Checking FileVault state#
GUI: Apple menu → System Settings → Privacy & Security → scroll to FileVault. Status will read On or Off. (Pre-Ventura: System Preferences → Security & Privacy → FileVault tab.)
Terminal:
fdesetup status
To check whether an encryption or decryption pass is currently in progress on an older Intel Mac:
diskutil apfs list
Look at the "Encryption Progress" metadata in the output.
The corporate-Mac caveat#
Corporate Macs frequently have FileVault enabled with the recovery key escrowed to the Mobile Device Management server. Even after a wipe, that key may still be controlled only by the previous IT department. Buyers who pick up an ex-corporate Mac and find FileVault on with no clear path to the password sometimes discover that the only entity who can release the volume is the original organization. If that organization is unwilling or unreachable, the disk is functionally inaccessible.
This is one of several reasons to verify a Mac's MDM enrollment state before money changes hands, with both profiles status -type enrollment in Terminal and a look at System Settings → General → Device Management.

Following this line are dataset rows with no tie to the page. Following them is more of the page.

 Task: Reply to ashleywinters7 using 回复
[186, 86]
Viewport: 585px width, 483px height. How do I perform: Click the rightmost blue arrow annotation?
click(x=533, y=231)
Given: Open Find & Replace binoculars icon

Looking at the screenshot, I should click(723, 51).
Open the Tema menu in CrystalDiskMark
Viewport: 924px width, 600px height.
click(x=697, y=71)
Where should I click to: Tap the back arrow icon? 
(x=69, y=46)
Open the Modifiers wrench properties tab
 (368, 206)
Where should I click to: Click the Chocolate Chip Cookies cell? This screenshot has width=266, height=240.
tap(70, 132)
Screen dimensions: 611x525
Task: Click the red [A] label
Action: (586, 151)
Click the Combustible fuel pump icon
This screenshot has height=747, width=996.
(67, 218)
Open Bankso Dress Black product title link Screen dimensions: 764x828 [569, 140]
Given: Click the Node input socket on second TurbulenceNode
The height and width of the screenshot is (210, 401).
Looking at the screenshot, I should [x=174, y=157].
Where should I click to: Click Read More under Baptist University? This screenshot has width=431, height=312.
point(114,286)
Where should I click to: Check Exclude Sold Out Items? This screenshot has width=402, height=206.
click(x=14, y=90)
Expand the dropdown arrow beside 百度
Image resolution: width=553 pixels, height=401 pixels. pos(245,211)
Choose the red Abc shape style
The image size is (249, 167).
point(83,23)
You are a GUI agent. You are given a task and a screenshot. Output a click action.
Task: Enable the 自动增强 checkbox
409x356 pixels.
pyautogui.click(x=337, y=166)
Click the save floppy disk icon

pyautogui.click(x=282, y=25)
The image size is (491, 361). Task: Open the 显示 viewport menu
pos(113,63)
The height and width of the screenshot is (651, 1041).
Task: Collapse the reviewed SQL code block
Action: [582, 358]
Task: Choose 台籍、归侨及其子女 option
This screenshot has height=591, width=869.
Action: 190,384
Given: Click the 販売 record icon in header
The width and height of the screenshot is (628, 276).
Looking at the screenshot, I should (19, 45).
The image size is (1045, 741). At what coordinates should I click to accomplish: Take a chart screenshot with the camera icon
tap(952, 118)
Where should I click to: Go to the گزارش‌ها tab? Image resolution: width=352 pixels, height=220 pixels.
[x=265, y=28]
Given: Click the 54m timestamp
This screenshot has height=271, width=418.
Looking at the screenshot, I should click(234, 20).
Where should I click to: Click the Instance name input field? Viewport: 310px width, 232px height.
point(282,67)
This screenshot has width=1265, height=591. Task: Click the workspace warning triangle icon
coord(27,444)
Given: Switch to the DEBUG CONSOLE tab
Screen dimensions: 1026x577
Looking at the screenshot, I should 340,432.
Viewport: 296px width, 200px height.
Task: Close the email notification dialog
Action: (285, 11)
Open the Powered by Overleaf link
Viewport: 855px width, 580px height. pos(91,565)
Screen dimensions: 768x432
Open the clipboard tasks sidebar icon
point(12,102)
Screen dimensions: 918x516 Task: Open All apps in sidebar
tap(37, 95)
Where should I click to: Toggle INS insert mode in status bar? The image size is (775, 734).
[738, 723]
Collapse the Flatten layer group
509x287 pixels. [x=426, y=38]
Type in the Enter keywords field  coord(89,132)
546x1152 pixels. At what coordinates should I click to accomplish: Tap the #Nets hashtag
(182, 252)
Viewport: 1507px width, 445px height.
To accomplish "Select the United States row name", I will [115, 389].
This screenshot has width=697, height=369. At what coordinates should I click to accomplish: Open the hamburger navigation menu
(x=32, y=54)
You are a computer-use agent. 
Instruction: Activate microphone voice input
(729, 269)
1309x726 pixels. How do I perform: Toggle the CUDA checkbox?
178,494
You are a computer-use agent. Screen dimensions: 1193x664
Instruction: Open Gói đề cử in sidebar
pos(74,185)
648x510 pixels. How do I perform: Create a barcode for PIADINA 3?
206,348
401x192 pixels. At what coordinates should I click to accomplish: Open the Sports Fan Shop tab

What this means for buyers and sellers#
Sellers should not hand off a Mac with FileVault still on and a password the buyer doesn't have. On a T2 or Apple silicon Mac, the buyer can't erase from Recovery without that password or the recovery key, which means the Mac is unusable until the seller is reached again. The clean handoff is the one-step Mac factory reset, which clears the encryption keys cleanly along with everything else, and leaves the buyer at a fresh Setup Assistant.
Buyers, if you're handed a Mac without a clean wipe and FileVault is on, treat it the same way you'd treat any other lock barrier. Don't pay until the seller wipes it in front of you and the Mac reaches the "Hello" screen. The companion check that catches the other half of the failure mode is the pre-purchase iCloud lock walkthrough.
FileVault itself is not a deal-breaker on a used Mac. The deal-breaker is FileVault on plus no password and no recovery key, on a machine that's already been handed over.